5. Patients with multiple primary colorectal cancers
6. Inadequate paraffin tumour sample available for AREG/EREG expression confirmation.
7. Tumours with low AREG/EREG expression levels ( less than 50% tumour cell positivity for either ligand) as determined by central laboratory testing of archival tumour tissue.
8. Inadequate organ function:
a. Moderate/severe renal impairment (GFR less than 45 ml/min), as calculated by the Cockcroft-Gault equation
b. Absolute neutrophil count less than 1.0x109/L
c. Platelet count less than 75x109/L
d. Haemoglobin less than 80 g/L (transfusion permitted)
e.
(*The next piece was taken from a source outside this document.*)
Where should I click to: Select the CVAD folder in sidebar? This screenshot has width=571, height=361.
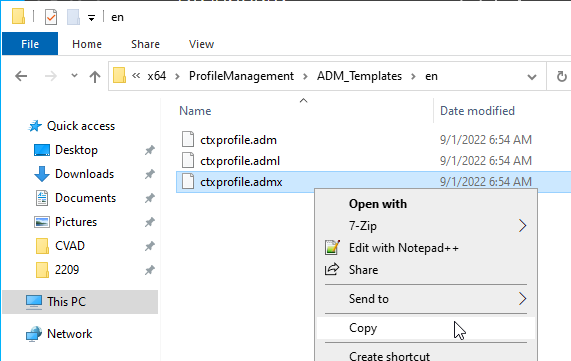70,246
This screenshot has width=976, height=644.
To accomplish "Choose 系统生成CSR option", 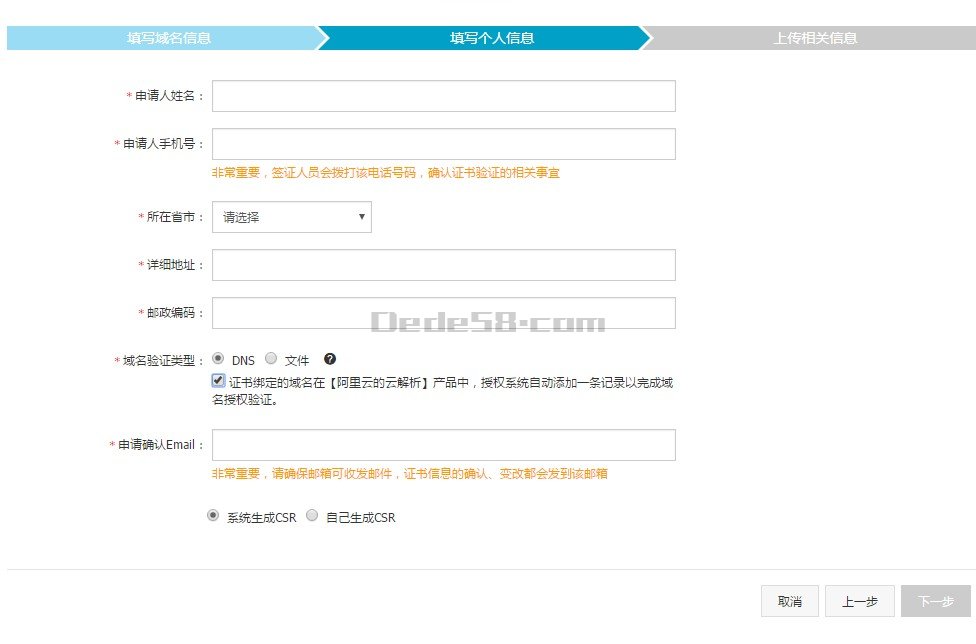I will point(213,516).
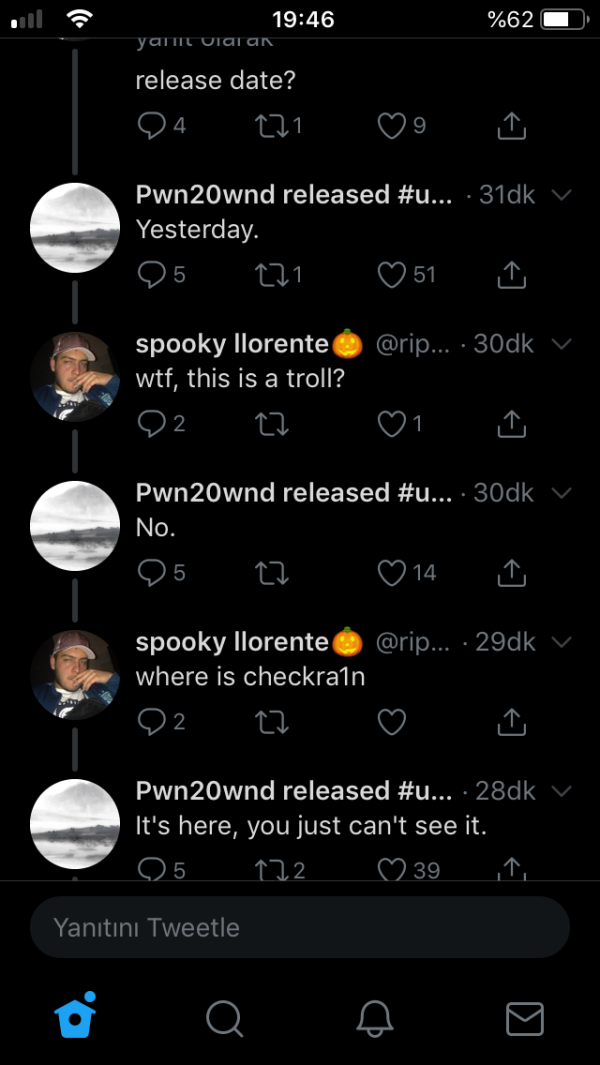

Aspartate aminotransferase or Alanine aminotransferase greater than 2.5x upper limit of normal, or greater than 5x upper limit of normal if liver metastases are present
9. Medical or psychiatric condition or occupational responsibilities that may preclude compliance with the protocol
10. Participants of child bearing potential unwilling to comply with effective contraceptive use for the duration of the study, including period of screening and 90 days following administration of last dose anti-cancer therapy.
11. Use of any concurrent chemotherapy (excluding irinotecan +/- a fluoropyrimidine), investigational product, biologic or hormonal therapy for cancer treatment. Concurrent use of hormonal therapy for non-cancer related conditions (e.g. Hormone replacement) is acceptable. Palliative radiotherapy for symptom control is allowed for sites of metastatic disease, which are non-target lesions and not included in RECIST response assessment.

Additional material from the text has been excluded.